[Your instructions] A word-for-word copy of the lines below, starting at the line with "Task: Click the Notes section heading" and ending at the last one, is what you should give. Omit every picture.

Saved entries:
++++++++
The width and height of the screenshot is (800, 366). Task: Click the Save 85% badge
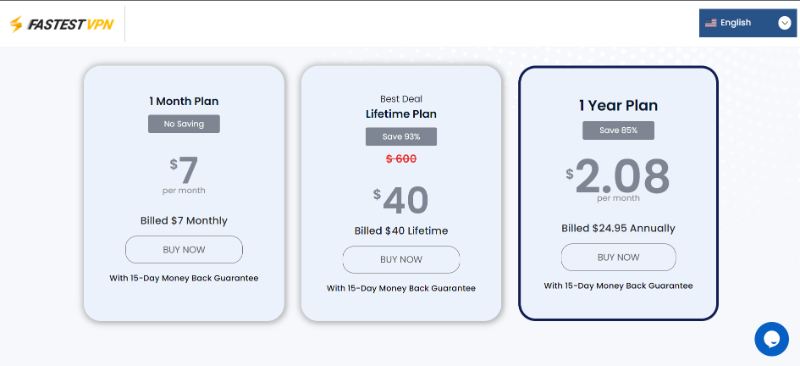click(x=618, y=130)
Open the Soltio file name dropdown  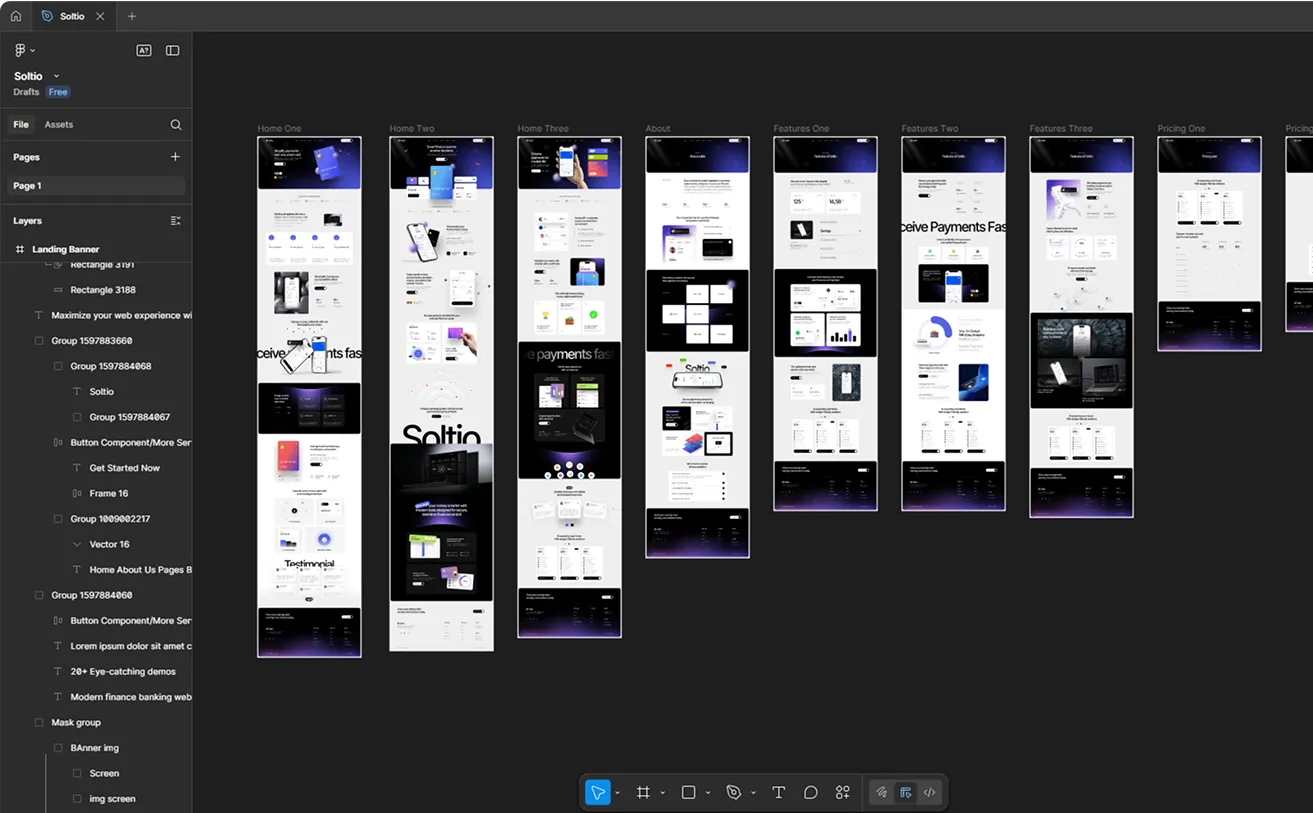point(56,75)
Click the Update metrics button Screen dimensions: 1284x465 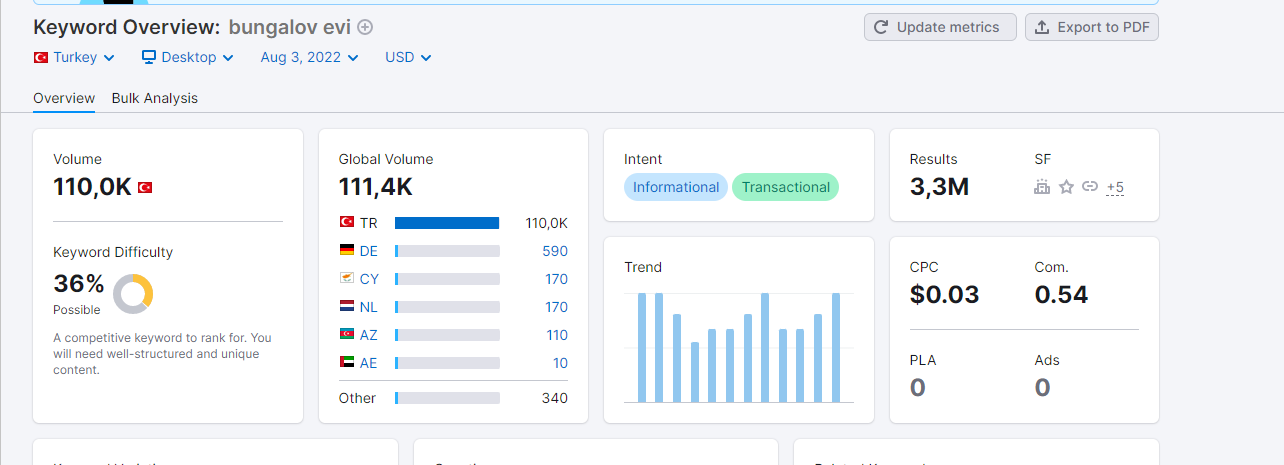[x=940, y=27]
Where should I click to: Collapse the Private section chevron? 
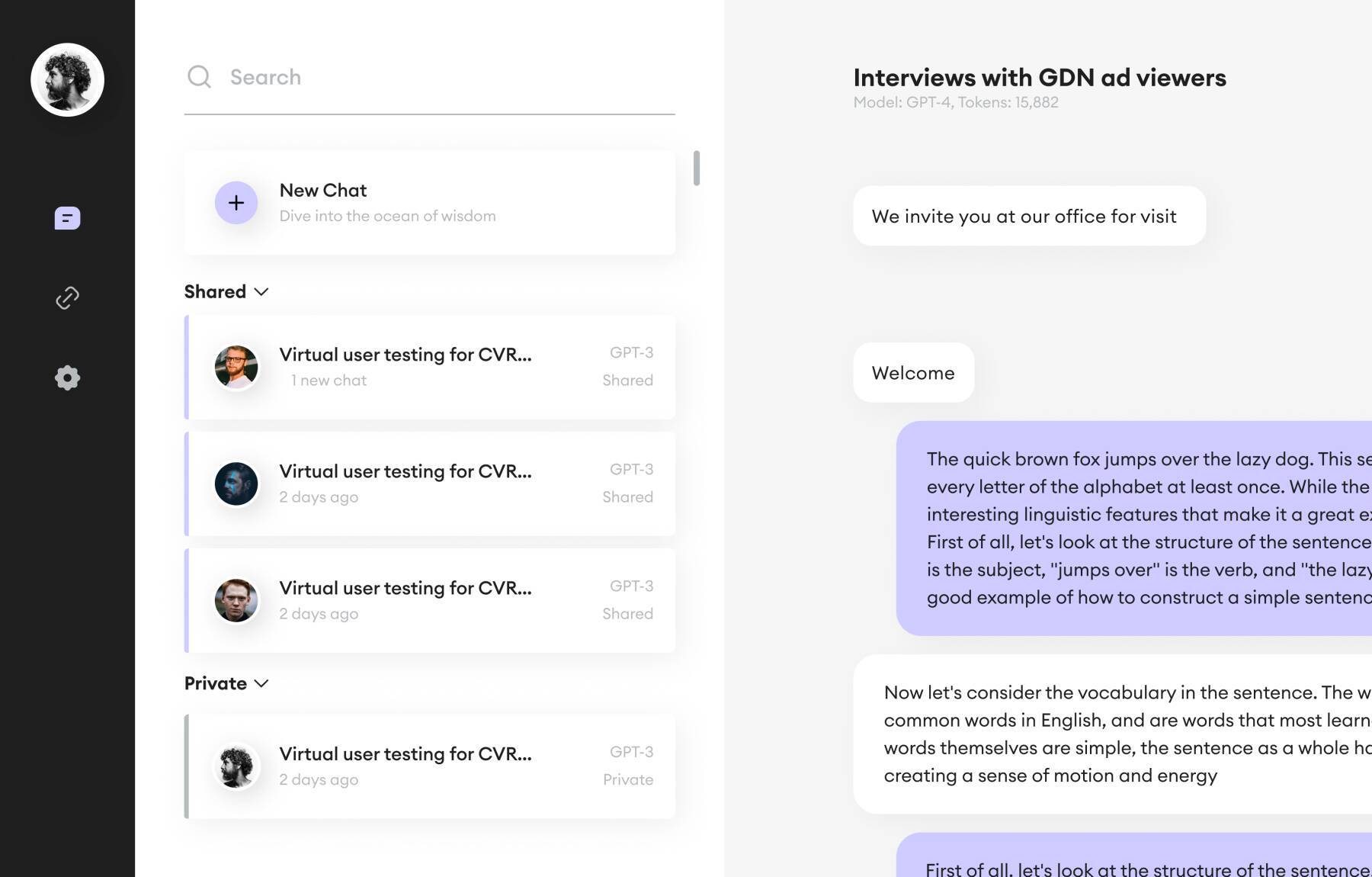[x=261, y=683]
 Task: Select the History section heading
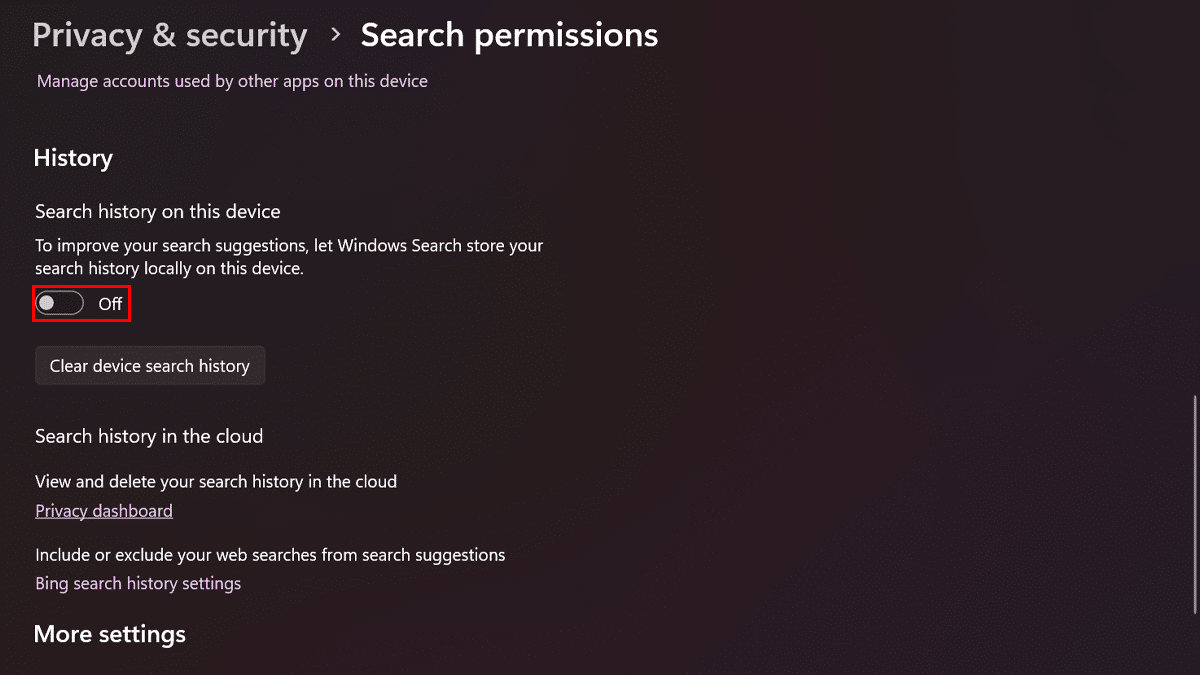tap(73, 158)
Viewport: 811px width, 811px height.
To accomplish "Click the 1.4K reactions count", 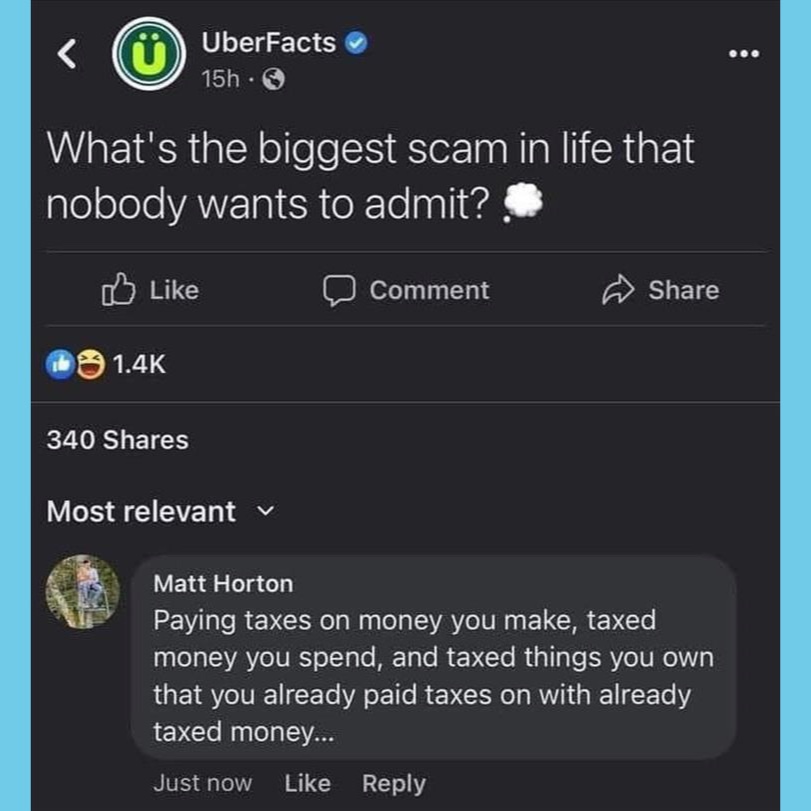I will (x=138, y=366).
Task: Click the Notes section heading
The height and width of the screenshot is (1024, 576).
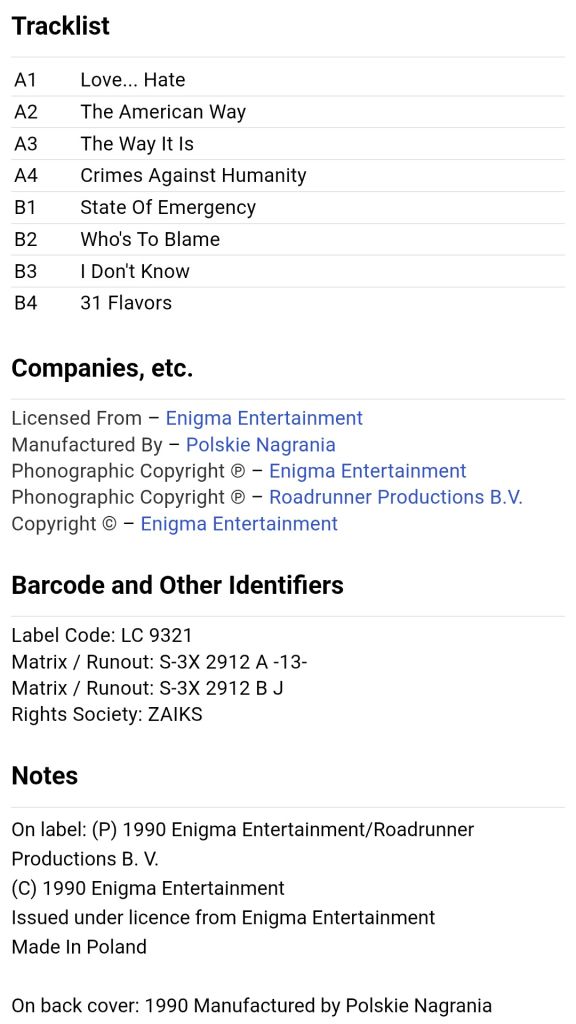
++++++++
[Solution for this problem]
Task: Click the Notes section heading
The height and width of the screenshot is (1024, 576).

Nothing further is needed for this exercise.